The Audacity of the Mundane
My stage is a piece of wood, the top of an old tool chest, 14” wide, 35” long, and just an inch high. It sits on a pedestal close to a window that gets filtered, rarely direct, light. Rocks, pigs, balls, flowers, binder clips, rabbits, an occasional grape tomato, and other miscellaneous things that I collected through the years, recently ordered on Ebay and/or picked up on the street,are my actors. They’re also my friends. They have personalities.

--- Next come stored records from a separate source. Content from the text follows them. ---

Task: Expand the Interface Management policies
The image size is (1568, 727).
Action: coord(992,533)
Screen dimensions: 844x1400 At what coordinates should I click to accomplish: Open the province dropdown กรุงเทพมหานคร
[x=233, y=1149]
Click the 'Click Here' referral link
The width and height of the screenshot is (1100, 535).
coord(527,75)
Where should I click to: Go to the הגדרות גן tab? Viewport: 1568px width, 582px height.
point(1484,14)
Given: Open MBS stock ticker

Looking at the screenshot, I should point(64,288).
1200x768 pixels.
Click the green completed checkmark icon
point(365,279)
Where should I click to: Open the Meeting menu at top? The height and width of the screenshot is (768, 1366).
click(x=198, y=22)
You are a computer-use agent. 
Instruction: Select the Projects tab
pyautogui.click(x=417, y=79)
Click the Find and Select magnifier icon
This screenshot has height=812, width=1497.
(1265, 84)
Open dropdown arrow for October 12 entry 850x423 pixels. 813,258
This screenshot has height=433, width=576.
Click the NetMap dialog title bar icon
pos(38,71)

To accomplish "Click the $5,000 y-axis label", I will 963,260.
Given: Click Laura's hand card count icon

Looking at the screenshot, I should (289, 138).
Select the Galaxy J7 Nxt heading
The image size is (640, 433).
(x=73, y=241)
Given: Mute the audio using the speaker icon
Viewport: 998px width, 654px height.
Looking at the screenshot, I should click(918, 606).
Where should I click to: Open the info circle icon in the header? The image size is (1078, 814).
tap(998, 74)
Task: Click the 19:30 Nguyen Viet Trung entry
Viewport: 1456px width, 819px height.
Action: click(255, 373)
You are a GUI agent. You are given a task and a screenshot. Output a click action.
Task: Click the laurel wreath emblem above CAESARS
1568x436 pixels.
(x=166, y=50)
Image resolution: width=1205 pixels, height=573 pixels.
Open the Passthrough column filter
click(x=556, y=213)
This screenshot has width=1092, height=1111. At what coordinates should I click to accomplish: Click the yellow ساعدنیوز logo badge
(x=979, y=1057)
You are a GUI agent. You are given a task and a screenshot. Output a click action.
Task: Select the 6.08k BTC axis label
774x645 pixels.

I bond less with the perfectly manufactured binder clips, but the other creatures and objects, and especially the rocks, have individual spirits that I respond to. Many have endeared themselves to me—I love the dog with half a tail; I still feel sorry for the bunny that is missing a leg; and for whatever reason, I talk and coo to the pigs. They are my perfect, imperfect collaborators that I work with to create stories of innocence, joy, affectation, impending doom, hope, as well as of other conditions that I see and partake in. Implicit in this work are my values and some commentary about the world in which I live and the world I would like to inhabit.
I started this series shortly before the COVID pandemic in 2019 and I continue it today.
As the world is shaken by wars and natural disasters— interrupted by some glimmering good things, too—I go up to the studio on the third floor of my home, and with my “little friends,” try to make sense of it.